An End to the Concept of Mental Retardation: Oh, What a Beautiful Mourning.
Marc W. Gold; Illinois Association for the Mentally Retarded; April 1973

Logically speaking, our next subject in the behaviorist evolutionary tree should be O. Ivar Lovaas (Thorndike > Watson > Skinner > Lovaas). Before getting to Lovaas, however, I want to take at least a moment to express my admiration for Marc Gold. Marc Gold's name is not often spoken in the autism community, yet Dr. Gold's contributions equal those of Watson, Skinner and Lovaas.

Marc Gold began his professional career in the 1960s as a Special Education teacher, and went on to earn a doctorate in experimental child psychology and special education from the University of Illinois in 1969. From then until his untimely death from cancer in 1982, Dr. Gold developed and pioneered a revolutionary approach to working with persons with disabilities, that incorporated behaviorist principles within a humanistic and cultural framework.

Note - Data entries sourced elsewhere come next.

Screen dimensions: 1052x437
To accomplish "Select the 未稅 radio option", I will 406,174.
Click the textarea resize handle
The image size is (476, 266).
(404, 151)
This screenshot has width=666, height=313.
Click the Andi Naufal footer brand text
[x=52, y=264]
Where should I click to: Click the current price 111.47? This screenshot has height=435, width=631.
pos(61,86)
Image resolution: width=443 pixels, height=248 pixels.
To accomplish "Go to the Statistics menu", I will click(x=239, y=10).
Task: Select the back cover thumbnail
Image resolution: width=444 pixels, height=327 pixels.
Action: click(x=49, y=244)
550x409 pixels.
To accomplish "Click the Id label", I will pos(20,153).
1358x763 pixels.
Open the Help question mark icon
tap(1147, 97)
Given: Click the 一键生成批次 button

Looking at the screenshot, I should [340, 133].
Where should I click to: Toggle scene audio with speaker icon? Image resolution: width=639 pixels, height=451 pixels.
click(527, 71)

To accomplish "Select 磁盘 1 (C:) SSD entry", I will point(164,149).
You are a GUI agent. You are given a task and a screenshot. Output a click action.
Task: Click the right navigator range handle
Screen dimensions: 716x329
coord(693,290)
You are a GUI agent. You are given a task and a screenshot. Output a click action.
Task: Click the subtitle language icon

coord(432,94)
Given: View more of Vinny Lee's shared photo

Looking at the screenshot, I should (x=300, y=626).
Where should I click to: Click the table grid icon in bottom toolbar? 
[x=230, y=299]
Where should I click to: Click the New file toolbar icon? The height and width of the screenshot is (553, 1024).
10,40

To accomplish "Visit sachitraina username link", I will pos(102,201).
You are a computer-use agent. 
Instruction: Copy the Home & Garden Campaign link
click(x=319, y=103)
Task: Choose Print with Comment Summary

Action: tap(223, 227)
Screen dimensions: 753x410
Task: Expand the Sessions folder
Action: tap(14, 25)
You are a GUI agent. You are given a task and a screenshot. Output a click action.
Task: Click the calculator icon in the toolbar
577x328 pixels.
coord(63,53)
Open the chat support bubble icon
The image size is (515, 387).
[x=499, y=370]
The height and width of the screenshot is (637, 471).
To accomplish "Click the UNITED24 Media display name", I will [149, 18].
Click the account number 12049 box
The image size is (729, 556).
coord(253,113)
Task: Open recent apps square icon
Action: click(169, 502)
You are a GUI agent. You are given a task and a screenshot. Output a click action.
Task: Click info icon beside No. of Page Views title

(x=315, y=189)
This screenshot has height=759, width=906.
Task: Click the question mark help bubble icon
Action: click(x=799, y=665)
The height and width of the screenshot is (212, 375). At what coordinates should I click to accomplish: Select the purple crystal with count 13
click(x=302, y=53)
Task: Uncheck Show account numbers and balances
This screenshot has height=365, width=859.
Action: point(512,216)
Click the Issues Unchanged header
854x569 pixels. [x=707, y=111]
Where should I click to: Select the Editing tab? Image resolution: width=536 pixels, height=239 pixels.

Dr. Gold's technique involved many of the same tools used by behavioral psychologists, including task analysis (breaking a task down into its smallest components) and physical prompting (hand over hand guidance), coupled with the single verbal promp: "Try another way." His landmark research involved enabling persons with profound disabities to master a complex task (assembling a bicycle brake), through the combined use of these methods. You can see the film here:

In watching the film, observe how Dr. Gold redirects the subjects using physical prompts (in some cases, hand-over-hand, and sometimes by gently turning the subject's body in the desired direction), plus the verbal prompt "Try another way." He also uses brief verbal praise as a positive reinforcer. It is easy to see how Dr. Gold's methods mesh with behaviorist principles. (In conrast to behaviorism, the "Try another way" method did not use aversives, at a time when hitting or yelling at the trainee were commonplace in behaviorist circles.)

Dr. Gold also tackled society's tendency to marginalize persons with special needs: "Even the lowest performing group exceeded the expectancies" of the sheltered workshop staff. At a time when public schools were free to reject children with disabilities (the Education for All Handicapped act, which required public schools to provide an education for all children, regardless of disability, did not come into effect until 1975), Dr. Gold took the position that "It is not good enough to merely elevate expectancies for persons who are retarded. Procedures must be developed and implemented to realize and challenge those expectancies." This is the language of full inclusion.

So, even though you may be hiring a Board Certified Behavior Analyst who was brought up in the Lovaas mould, give a silent tip of the hat to Marc Gold, and all that he accomplished in his short lifetime and even shorter career, on behalf of children with special needs. The prompt "Try another way" is both his memorial, and his gift to parents and teachers everywhere, and for all time.